Unfortunately, the patient had to pass on after we failed to assist. It was a distressing treatment from a company that should be the leading manufacturer of the much-needed oxygen. The attendant went on to say that BOC Gases no longer supplies oxygen to medical institutions over the weekend because there was an issue of theft of oxygen cylinders at the company. How can patients be left to die merely because there was theft of oxygen cylinders at the company and now patients are caught in the crossfire? How many lives are going to be lost because a health institution fails to get oxygen over the weekend? Do authorities allow such conduct to prevail to the detriment of the nation? Medical practitioners have long been trampled upon by so many players in the health sector and their voices have been muzzled for quite a long time.
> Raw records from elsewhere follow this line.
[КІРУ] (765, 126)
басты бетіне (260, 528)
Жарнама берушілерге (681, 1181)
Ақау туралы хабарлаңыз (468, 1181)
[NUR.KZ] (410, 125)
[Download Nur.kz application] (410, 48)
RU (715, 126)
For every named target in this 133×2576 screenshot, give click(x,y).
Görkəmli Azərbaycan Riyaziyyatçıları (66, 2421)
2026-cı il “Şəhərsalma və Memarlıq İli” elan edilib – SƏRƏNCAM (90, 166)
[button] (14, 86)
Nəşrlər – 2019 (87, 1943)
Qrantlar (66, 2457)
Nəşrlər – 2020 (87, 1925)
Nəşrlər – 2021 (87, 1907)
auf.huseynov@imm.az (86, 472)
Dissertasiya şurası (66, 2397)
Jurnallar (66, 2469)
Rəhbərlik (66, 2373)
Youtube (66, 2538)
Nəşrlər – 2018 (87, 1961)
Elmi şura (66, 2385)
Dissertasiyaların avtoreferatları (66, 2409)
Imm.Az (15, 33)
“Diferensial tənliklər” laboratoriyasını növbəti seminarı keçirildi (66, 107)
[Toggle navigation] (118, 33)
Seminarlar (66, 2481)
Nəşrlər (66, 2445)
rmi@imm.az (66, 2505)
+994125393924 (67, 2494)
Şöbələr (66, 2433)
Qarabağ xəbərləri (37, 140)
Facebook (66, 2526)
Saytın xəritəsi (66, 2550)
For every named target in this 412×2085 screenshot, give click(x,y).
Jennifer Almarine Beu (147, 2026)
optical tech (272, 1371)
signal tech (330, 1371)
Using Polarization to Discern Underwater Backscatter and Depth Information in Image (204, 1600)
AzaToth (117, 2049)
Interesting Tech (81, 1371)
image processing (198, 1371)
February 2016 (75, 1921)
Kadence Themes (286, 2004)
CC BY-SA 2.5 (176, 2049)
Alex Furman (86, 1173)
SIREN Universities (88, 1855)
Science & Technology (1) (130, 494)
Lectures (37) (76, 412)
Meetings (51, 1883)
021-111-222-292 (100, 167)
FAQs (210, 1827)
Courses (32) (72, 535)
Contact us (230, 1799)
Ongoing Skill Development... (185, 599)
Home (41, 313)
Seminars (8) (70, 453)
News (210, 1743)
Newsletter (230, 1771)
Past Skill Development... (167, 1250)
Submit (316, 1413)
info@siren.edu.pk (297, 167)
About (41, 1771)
The monopoly by BOC Gases should not be allowed to continue if we are facing such unfortunate scenarios. I say rest in peace to the deceased friend of mine!

In 2007, the World Health Organisation came up with a framework that describes health systems in terms of building blocks. These are health workforce, health information systems, access to essential medicines, financing, leadership and health information systems.

A health system cannot be strong if one of the six pillars is missing. Achieving universal health coverage will be a mere dream if there is no equality and equity in health access. It is, therefore, prudent that government increases health financing so that at least basic pillars of health delivery are available.

Adequate health workforce should be present, good governance should be there as well as basic drugs and sundries in healthcare facilities. The Abuja Declaration of 2000 states that at least 15% of the national fiscus should be allocated to the health sector.

Many African countries are failing to abide by the declaration, with Zimbabwe in 2022 and 2023 allocating 10,6% and 11,2% of the budget to the health sector, respectively. The country still needs to establish oxygen plants and it would be ideal to do so in virtually all cities in the country. It is an embarrassment to run short of oxygen, especially in hospitals. The country has capacity to open oxygen processing plants in all the 10 provinces of the country. The cost of medical oxygen in the country is beyond the reach of many especially patients that require at least two oxygen cylinders per day.

I remain with more questions than answers today. Does government know that there are now oxygen restrictions at BOC Gases for health facilities? Does government know there are some health institutions like Silveira Mission Hospital in Bikita,  Masvingo that has very few oxygen cylinders? Does government know there are many clinics without oxygen, yet patients are in need of this special commodity? Does government know that it is very important to have oxygen processing plants in all provinces? If we are clamouring for a healthy nation, oxygen is one necessity that we cannot do without.

Johannes Marisa is president of the Medical and Dental Private Practitioners Association of Zimbabwe. He writes here in his personal capacity.